Jean-Philippe Blondel nous offre un Accès direct à la plage
- 10 + 10 +10 + 10…
Si vous êtes fort en calcul, vous aurez compris que ce sont quarante années qui vont défiler sous nos yeux à travers ce livre. Mon classement en “Nouvelles” est discutable : en effet, ce sont à la fois des nouvelles, mais qui constituent ensemble un roman car elles sont liées directement ou indirectement.
Plus précisément, ce sont les étés 1972, 1982, 1992 et 2002 qui sont présentés sous l’angle d’une famille ou d’un personnage, alors qu’elle / il passe ses vacances sur l’une des nombreuses plages françaises.
Alors que l’on peut imaginer des vacances joyeuses et détendues, il n’en est rien. Au contraire, l’auteur a décidé de mettre en avant des personnages mal dans leur peau, qui vivent des situations difficiles ou ont des rêves d’ailleurs...
Et au fil des récits, on retrouve des liens entre ces différents “héros”, on découvre à chaque décennie le point de vue du père ou de l’enfant, celui de la femme ou de la voisine. La fin ne nous laisse pas sur la nôtre, c’est inattendu et cette chute apaise notre curiosité quant au puzzle que constituent ces histoires.
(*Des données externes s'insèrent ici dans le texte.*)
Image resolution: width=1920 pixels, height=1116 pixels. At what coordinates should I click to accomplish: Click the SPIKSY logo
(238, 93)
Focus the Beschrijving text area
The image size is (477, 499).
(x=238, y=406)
Par-dessus tout, c’est le ton amer et désabusé de ce livre qui m’a interpellée. Il n’est pas dénué d’humour et de poésie, mais l’ensemble reste plutôt gris foncé que bleu comme la mer qui rassemble ces histoires. Une belle écriture qui me donne envie de lire d’autres oeuvres de Jean-Philippe Blondel (le dernier en date est “Passage du gué”, j’en ai lu de bonnes critiques ici ou là…).